Exercise requirements
Please rewrite these entries with "thrift shop" changed to "Thrift Store" and everything else left as it is.

___ Working data ___

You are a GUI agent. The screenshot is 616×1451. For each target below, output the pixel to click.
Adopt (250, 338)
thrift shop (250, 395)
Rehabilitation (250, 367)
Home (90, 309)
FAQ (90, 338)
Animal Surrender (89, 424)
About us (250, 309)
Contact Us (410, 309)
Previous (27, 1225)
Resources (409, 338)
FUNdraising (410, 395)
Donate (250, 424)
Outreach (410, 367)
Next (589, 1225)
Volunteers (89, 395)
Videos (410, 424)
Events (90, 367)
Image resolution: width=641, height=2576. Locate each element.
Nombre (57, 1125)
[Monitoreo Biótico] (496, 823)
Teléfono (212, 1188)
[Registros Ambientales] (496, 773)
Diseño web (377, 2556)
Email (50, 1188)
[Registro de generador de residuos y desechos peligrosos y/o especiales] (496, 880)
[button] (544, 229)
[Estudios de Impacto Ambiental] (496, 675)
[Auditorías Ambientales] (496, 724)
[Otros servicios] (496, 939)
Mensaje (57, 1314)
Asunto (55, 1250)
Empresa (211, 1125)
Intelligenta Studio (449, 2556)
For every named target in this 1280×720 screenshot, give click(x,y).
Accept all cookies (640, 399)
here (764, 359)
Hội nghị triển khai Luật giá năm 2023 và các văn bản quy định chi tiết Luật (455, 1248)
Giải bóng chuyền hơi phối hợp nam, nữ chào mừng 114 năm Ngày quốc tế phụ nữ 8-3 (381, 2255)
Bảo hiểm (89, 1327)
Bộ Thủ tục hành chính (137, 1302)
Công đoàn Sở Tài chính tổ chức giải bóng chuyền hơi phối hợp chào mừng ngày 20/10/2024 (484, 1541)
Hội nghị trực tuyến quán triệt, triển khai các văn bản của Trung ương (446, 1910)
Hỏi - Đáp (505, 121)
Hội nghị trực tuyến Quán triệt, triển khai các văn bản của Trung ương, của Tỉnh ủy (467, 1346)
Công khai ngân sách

___

Complete response
You are a GUI agent. The screenshot is 616×1451. For each target below, output the pixel to click.
Adopt (250, 338)
Thrift Store (250, 395)
Rehabilitation (250, 367)
Home (90, 309)
FAQ (90, 338)
Animal Surrender (89, 424)
About us (250, 309)
Contact Us (410, 309)
Previous (27, 1225)
Resources (409, 338)
FUNdraising (410, 395)
Donate (250, 424)
Outreach (410, 367)
Next (589, 1225)
Volunteers (89, 395)
Videos (410, 424)
Events (90, 367)
Image resolution: width=641, height=2576. Locate each element.
Nombre (57, 1125)
[Monitoreo Biótico] (496, 823)
Teléfono (212, 1188)
[Registros Ambientales] (496, 773)
Diseño web (377, 2556)
Email (50, 1188)
[Registro de generador de residuos y desechos peligrosos y/o especiales] (496, 880)
[button] (544, 229)
[Estudios de Impacto Ambiental] (496, 675)
[Auditorías Ambientales] (496, 724)
[Otros servicios] (496, 939)
Mensaje (57, 1314)
Asunto (55, 1250)
Empresa (211, 1125)
Intelligenta Studio (449, 2556)
For every named target in this 1280×720 screenshot, give click(x,y).
Accept all cookies (640, 399)
here (764, 359)
Hội nghị triển khai Luật giá năm 2023 và các văn bản quy định chi tiết Luật (455, 1248)
Giải bóng chuyền hơi phối hợp nam, nữ chào mừng 114 năm Ngày quốc tế phụ nữ 8-3 (381, 2255)
Bảo hiểm (89, 1327)
Bộ Thủ tục hành chính (137, 1302)
Công đoàn Sở Tài chính tổ chức giải bóng chuyền hơi phối hợp chào mừng ngày 20/10/2024 (484, 1541)
Hội nghị trực tuyến quán triệt, triển khai các văn bản của Trung ương (446, 1910)
Hỏi - Đáp (505, 121)
Hội nghị trực tuyến Quán triệt, triển khai các văn bản của Trung ương, của Tỉnh ủy (467, 1346)
Công khai ngân sách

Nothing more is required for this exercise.